* **Stated task**
Copy the items below word for word, starting with the item that contains "10, 93, 23)" and continuing through the last item.

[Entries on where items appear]
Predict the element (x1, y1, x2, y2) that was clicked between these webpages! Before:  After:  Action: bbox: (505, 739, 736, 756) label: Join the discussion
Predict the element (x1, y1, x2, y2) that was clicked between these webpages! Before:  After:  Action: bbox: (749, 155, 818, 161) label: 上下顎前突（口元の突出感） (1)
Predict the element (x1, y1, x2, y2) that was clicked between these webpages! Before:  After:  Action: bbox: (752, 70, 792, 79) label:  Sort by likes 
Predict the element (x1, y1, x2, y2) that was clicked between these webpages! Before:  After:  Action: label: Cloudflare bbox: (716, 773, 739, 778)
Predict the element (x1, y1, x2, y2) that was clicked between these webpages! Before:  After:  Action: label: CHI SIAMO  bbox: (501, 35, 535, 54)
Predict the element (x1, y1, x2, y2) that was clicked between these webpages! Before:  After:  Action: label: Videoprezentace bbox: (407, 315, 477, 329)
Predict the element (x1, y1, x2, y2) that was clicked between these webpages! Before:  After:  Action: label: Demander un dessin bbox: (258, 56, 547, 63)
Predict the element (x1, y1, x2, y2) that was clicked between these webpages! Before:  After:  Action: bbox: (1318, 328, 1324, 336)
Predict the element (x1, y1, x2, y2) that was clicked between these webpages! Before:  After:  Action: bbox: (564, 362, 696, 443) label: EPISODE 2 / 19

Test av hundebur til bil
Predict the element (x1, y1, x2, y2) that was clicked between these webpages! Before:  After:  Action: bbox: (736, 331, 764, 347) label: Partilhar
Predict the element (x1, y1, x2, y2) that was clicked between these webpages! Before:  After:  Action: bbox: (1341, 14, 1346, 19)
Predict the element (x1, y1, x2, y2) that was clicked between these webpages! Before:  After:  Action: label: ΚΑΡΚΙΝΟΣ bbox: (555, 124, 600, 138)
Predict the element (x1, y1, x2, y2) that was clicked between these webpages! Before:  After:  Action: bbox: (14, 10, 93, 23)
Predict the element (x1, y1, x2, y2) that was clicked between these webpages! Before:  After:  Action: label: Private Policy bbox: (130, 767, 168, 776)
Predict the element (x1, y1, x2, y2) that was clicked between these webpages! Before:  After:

* **Task result**
Predict the element (x1, y1, x2, y2) that was clicked between these webpages! Before:  After:  Action: bbox: (14, 10, 93, 23)
Predict the element (x1, y1, x2, y2) that was clicked between these webpages! Before:  After:  Action: label: Private Policy bbox: (130, 767, 168, 776)
Predict the element (x1, y1, x2, y2) that was clicked between these webpages! Before:  After:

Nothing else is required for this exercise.